### EXERCISE
Below is some data. Retype exactly the lines starting at the one with "This screenshot has height=812, width=1456." and ending at the one with "The image size is (1456, 819).".

[Records drawn from a dataset]

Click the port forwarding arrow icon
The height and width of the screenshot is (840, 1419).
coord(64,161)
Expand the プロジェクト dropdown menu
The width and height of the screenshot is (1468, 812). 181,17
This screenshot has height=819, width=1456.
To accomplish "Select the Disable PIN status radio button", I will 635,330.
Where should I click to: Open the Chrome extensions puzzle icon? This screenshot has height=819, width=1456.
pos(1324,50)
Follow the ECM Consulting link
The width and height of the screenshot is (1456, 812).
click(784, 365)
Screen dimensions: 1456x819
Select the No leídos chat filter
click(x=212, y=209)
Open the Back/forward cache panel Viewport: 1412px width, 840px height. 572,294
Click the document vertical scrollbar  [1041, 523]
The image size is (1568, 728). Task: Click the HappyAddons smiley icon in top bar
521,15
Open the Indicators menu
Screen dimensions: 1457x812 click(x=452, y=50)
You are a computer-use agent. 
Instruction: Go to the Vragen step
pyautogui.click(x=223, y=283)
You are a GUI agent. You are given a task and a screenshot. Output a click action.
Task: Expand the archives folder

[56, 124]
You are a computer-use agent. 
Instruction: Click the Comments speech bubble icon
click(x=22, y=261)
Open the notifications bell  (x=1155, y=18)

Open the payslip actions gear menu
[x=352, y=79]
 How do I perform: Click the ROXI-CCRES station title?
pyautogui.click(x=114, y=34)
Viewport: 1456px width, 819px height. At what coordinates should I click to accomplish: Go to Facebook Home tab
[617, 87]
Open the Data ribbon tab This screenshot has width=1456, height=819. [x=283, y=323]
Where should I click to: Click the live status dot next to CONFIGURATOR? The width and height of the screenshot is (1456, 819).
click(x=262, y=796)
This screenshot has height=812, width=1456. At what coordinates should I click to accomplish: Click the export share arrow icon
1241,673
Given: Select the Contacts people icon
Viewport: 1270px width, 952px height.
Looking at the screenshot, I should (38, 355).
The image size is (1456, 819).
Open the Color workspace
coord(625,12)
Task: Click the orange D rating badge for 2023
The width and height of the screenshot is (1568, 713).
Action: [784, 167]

### SOLUTION TO THE PROBLEM
This screenshot has height=812, width=1456. At what coordinates should I click to accomplish: Click the export share arrow icon
1241,673
Given: Select the Contacts people icon
Viewport: 1270px width, 952px height.
Looking at the screenshot, I should (38, 355).
The image size is (1456, 819).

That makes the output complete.